» Short exercise A
Count the lines in the records below that contain the string "entry". Case counts, and your reply should be the number alone.

5.2 Configure Streamline

Start DS-5 tool from your PC and open the “Streamline Data” view as below chart show:

Click the Capture Options button (the gear icon) to open configuration window, and set the configurations as following:

  1. Connection 1.1. Address: localhost
  2. Capture: 2.1. Sample rate: Normal 2.2. Buffer mod: Streaming 2.3. Duration : Unlimited (leave it blank) 2.4. Call Stack Unwinding : checked
  3. Energy Capture:
  4. leave them as default
  5. Analysis: 5.1. Process debug Information : checked 5.2. High Resolution Timeline : checked
  6. Program images: 6.1. click the first icon to add all necessary symbol files that include the debug information for the library files, normally they are under directories like this: <android-src-root>/out/target/product/<product>/symbols/system/lib/ 6.2. add the symbol files of the TestCpp application, <cocos2d-x-src-root>/samples/Cpp/TestCpp/proj.android/obj/local/armeabi/libtestcpp.so

5.3 Select CPU/GPU related counters you want profiling

Open the counter configuration tab and select the target counters you would like to check and show in the streamline analysis report, left side is the available counters you can selected, and right side shows the counters you already selected.

5.4 Collect and Check the profiling data

Click the Start Capture button to collect the streamline data. You can see the timer showing how long has collected, normally about 10s will be enough for us to profile and analyse, just click “stop” button when you want to stop the collecting.

After clicked the Stop button, the streamline analyzer will start automatically, and you will get the following Timeline view opened after the streamline analysis completed. All the counters you selected will be show in the timeline view.

Click to the Functions View, you will see the CPU usage percentage of all the functions. And normally we should check those top CPU usage functions to see whether there are work as design or potential performance issues.

» Extracted information
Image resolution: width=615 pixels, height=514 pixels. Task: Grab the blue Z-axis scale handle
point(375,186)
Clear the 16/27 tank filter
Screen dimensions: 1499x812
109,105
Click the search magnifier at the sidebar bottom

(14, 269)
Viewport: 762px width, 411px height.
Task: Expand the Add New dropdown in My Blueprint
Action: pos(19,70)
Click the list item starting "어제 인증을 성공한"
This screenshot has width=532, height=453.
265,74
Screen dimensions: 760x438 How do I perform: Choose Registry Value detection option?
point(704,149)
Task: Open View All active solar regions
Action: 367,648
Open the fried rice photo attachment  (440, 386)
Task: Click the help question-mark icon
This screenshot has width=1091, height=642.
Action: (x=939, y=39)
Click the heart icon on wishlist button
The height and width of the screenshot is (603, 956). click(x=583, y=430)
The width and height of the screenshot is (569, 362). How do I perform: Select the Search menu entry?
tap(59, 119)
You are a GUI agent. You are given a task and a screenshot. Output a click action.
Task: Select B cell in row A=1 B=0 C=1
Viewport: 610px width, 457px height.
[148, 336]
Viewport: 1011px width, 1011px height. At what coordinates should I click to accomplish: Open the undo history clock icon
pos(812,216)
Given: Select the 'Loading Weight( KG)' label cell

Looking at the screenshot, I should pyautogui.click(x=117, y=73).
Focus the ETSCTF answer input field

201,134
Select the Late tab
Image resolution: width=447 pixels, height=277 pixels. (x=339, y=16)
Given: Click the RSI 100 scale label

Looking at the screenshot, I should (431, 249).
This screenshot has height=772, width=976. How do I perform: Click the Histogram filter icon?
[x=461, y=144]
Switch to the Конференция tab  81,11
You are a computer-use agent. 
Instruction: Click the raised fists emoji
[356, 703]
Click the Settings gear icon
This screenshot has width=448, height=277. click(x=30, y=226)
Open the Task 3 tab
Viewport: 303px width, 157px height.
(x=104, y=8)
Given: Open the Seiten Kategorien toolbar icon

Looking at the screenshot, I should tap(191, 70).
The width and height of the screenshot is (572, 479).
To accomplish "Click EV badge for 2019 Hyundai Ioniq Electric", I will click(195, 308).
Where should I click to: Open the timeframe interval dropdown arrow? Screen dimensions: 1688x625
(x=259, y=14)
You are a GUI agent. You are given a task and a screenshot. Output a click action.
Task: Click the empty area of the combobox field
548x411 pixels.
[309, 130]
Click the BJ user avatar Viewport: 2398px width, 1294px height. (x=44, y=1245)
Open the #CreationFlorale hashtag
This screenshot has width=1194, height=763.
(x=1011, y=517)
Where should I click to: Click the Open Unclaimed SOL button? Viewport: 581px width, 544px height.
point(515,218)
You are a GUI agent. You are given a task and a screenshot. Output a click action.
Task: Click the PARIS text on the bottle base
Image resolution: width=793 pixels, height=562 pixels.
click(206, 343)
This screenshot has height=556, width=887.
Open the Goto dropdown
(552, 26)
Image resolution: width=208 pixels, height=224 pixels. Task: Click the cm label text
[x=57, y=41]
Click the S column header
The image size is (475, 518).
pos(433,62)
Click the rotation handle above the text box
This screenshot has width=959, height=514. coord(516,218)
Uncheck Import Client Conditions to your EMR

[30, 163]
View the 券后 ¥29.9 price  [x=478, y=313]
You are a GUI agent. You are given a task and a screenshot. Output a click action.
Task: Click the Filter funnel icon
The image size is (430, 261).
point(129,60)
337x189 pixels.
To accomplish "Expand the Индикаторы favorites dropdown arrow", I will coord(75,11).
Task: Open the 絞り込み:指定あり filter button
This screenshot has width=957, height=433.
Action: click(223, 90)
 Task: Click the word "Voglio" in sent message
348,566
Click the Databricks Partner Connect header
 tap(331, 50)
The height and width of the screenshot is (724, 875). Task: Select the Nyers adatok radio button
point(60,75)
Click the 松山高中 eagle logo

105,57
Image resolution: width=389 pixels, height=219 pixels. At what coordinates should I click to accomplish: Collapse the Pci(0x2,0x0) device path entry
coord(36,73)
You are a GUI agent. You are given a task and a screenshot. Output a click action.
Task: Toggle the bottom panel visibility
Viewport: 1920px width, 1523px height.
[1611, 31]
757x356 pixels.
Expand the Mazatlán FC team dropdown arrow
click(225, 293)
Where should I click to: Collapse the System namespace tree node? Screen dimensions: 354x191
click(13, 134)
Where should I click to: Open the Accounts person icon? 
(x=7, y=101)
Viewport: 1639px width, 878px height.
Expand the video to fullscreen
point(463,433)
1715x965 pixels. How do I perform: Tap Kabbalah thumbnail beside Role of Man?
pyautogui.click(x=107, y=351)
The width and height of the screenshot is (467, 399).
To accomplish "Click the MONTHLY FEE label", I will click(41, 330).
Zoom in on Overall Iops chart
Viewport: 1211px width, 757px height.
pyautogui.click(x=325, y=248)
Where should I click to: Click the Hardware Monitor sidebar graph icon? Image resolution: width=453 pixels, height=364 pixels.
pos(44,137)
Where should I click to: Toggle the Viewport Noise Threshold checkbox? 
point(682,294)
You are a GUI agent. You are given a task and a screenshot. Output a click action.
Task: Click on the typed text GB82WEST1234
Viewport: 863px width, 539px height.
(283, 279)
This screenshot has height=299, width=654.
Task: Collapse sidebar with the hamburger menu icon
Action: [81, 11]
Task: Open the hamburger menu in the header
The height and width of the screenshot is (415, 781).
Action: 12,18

» Short exercise B
Answer these questions about the Streamline profiling steps:
(i) What address goes in the Connection setting?
(ii) About how long does a capture usually need to run to be enough for profiling?
(iii) What does the Functions View show?

» Full output A
2

» Full output B
(i) localhost
(ii) About 10 seconds
(iii) The CPU usage percentage of all the functions